I am confused. She was on the phone for just the last half-mile or for the entire ride? It says both.


----------



## u-Boat (Jan 4, 2016)

Driving and Driven said:


> I made $45 in tips yesterday, so...


Wow a whopping $45 huh?

Go drive a taxicab for a weekend. Then drive uBer X for a weekend. Then compare the tips you made for both. It won't even be close I promise.

My point was directed at uBer's "NO NEED TO TIP" policy and their corresponding low rates. They either need to add a tip option or allow drivers to set their own rates.


----------



## uberist (Jul 14, 2016)

Agent99 said:


> I am confused. She was on the phone for just the last half-mile or for the entire ride?


Yeah that's what it's says "almost the last half mIle out of five ...Smh at OP


----------



## El Janitor (Feb 22, 2016)

Fuzzyelvis said:


> "Refused to return property" and apparently you use the no cash excuse to not tip.
> 
> Typical pax.


----------



## Driving and Driven (Jul 4, 2016)

u-Boat said:


> Wow a whopping $45 huh?
> 
> Go drive a taxicab for a weekend. Then drive uBer X for a weekend. Then compare the tips you made for both. It won't even be close I promise.
> 
> My point was directed at uBer's "NO NEED TO TIP" policy and their corresponding low rates. They either need to add a tip option or allow drivers to set their own rates.


If I drove a taxicab, I'd have to use all those tips to pay the exorbitant fees and insurance to which taxicab drivers are subject.

The only thing accurate in your statement is that you are confused.


----------



## Steven Ambrose (Sep 25, 2016)

Agent99 said:


> I am confused. She was on the phone for just the last half-mile or for the entire ride? It says both.

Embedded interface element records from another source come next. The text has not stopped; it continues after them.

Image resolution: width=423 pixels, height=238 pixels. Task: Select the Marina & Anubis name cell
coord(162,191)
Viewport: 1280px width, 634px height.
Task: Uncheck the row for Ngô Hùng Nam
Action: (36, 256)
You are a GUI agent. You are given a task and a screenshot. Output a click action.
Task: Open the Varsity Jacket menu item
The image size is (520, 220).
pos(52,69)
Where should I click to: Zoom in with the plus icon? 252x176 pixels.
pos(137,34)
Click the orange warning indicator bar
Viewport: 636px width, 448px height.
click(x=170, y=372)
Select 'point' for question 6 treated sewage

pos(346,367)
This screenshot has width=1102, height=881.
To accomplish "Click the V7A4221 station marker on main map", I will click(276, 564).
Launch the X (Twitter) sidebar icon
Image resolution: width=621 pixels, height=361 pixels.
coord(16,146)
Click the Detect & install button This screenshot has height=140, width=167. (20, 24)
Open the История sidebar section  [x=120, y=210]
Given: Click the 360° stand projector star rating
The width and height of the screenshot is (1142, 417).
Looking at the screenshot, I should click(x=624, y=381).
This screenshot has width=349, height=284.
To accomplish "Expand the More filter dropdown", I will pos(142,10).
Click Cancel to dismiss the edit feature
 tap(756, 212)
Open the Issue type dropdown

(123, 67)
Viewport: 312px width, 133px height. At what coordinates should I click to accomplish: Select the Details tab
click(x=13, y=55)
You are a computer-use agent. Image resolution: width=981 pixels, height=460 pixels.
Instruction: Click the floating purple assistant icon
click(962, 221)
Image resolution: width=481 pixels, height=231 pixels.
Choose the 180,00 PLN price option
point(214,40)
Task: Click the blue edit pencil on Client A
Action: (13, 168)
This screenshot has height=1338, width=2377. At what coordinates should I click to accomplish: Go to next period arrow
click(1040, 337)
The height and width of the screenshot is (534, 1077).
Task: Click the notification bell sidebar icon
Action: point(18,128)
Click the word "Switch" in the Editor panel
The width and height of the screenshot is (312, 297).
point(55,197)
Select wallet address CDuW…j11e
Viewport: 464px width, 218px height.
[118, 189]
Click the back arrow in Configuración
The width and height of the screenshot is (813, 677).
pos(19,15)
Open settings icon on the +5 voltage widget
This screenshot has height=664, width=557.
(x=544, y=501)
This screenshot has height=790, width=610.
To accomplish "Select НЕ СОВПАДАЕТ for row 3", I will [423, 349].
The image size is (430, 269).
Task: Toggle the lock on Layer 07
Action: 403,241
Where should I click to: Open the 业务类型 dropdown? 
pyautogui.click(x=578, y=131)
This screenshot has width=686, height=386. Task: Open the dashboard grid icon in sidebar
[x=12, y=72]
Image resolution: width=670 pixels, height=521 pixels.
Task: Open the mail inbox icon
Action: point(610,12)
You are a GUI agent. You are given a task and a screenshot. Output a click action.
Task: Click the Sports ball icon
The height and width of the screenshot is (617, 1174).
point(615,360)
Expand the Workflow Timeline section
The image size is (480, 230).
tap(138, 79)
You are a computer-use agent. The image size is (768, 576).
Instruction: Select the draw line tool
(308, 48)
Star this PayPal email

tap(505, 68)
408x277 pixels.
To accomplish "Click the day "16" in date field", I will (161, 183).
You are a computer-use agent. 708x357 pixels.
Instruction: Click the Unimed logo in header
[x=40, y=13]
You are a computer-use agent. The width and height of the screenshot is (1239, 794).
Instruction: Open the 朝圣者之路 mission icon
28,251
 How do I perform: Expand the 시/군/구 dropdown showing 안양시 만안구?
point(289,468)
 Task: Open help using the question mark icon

She was on the phone until we were the last 1/2 mile of the trip.


----------



## Fuzzyelvis (Dec 7, 2014)

t5contra said:


> I always tip regardless of car or who the driver is with the exception of one lyft driver.
> 
> She picked me up in a different car then what was in her profile. Had a full blown argument with some insurance rep while I am listening to the whole conversation because her phone is connected to Bluetooth. She was holding her gps in one hand while putting make up on with another. Also her passenger front seat was pushed all the way back and reclined almost to the max. I don't think she has any business driving anyone and should be kicked off. I think she had a 4.7 rating which was surprising .
> 
> Every other driver I've rated a 5 and tipped. Most are polite if not overly polite.


Re the car seat--maybe someone sat in the front and she forgot to move it. Why not just ask to move it forward?


----------



## Driving and Driven (Jul 4, 2016)

I would have stopped at the part where she picked you up in a different vehicle than what was on her register.

That's a huge red flag for me.


----------



## Uberverse1 (Nov 17, 2016)

She is a danger to herself, her passengers, other drivers and frankly to Uber. Report this behavior. It is very dangerous. If I had a driver put on headphones I would tell them to take them off immediately. A tip ? Here's a TIP: driving is a very dangerous and scary affair many times. Anything that distracts you is something that should be removed from the equation.


----------



## u-Boat (Jan 4, 2016)

Driving and Driven said:


> If I drove a taxicab, I'd have to use all those tips to pay the exorbitant fees and insurance to which taxicab drivers are subject.
> 
> The only thing accurate in your statement is that you are confused.


You might want to get used to paying those exorbitant insurance premiums. TNC insurance will steadily increase and become mandatory everywhere soon enough.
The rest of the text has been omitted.